:: RECORDED DATA ::

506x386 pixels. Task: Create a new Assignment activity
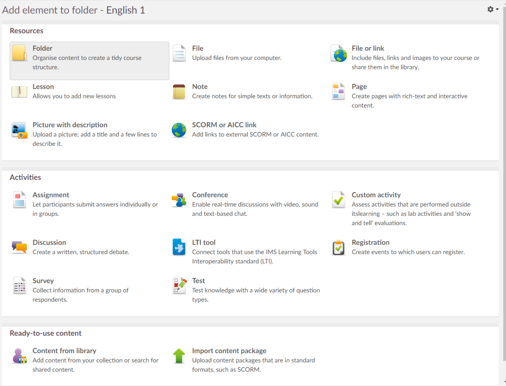point(51,195)
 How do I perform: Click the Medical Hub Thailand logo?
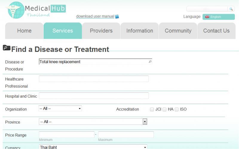pos(36,10)
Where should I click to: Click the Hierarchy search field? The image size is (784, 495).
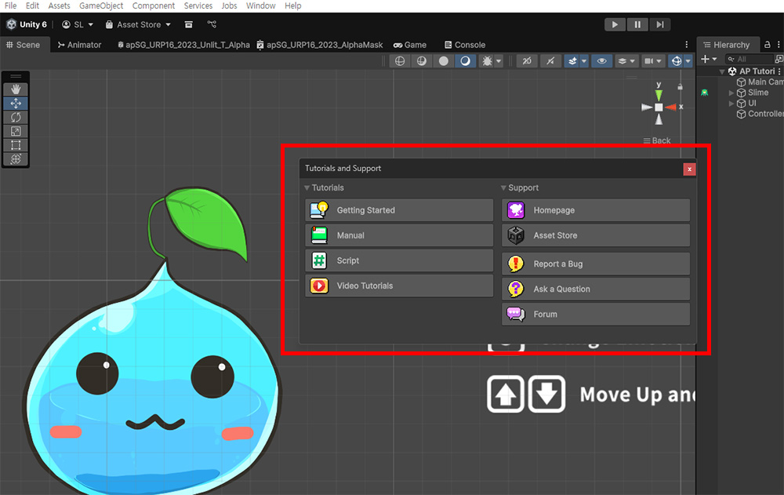pyautogui.click(x=753, y=59)
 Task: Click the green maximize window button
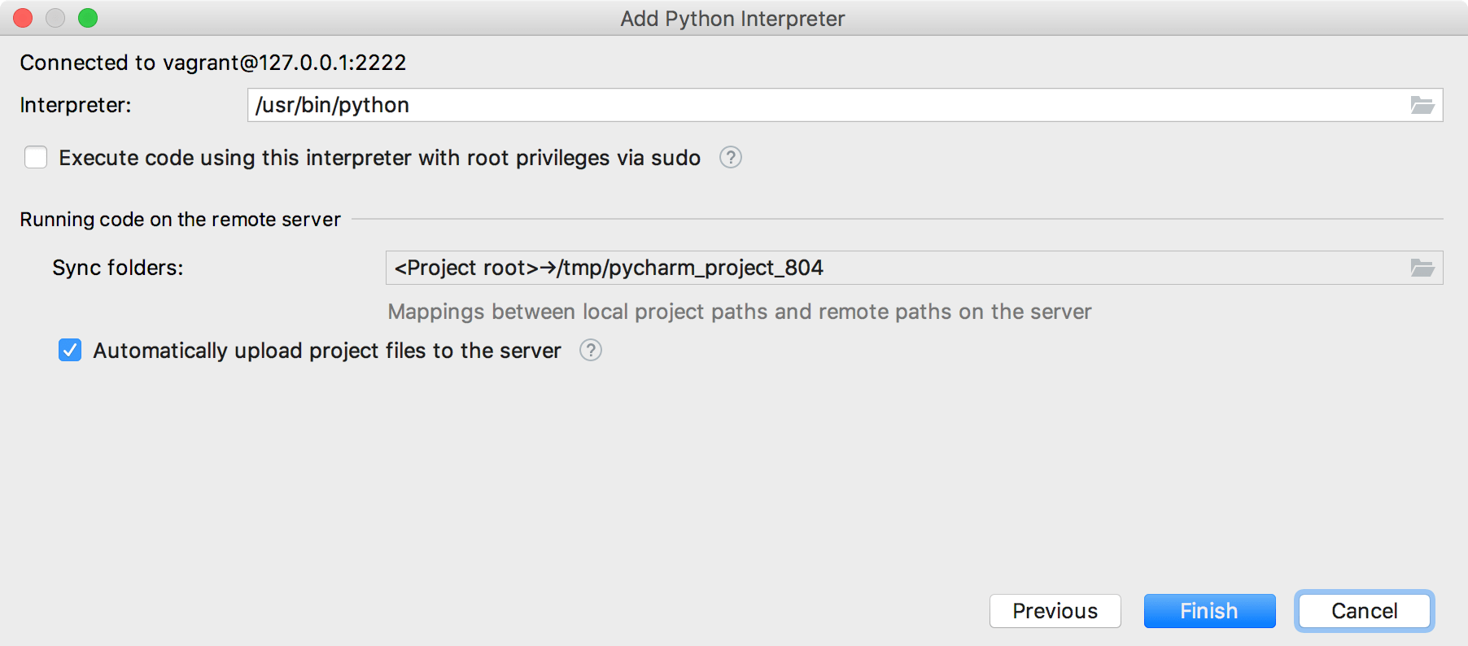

:::

### EXERCISE BRIEF
Please return the lines above exactly, with the pictures omitted.

### EXPECTED OUTPUT
506x386 pixels. Task: Create a new Assignment activity
point(51,195)
 How do I perform: Click the Medical Hub Thailand logo?
pos(36,10)
Where should I click to: Click the Hierarchy search field? The image size is (784, 495).
pyautogui.click(x=753, y=59)
 Task: Click the green maximize window button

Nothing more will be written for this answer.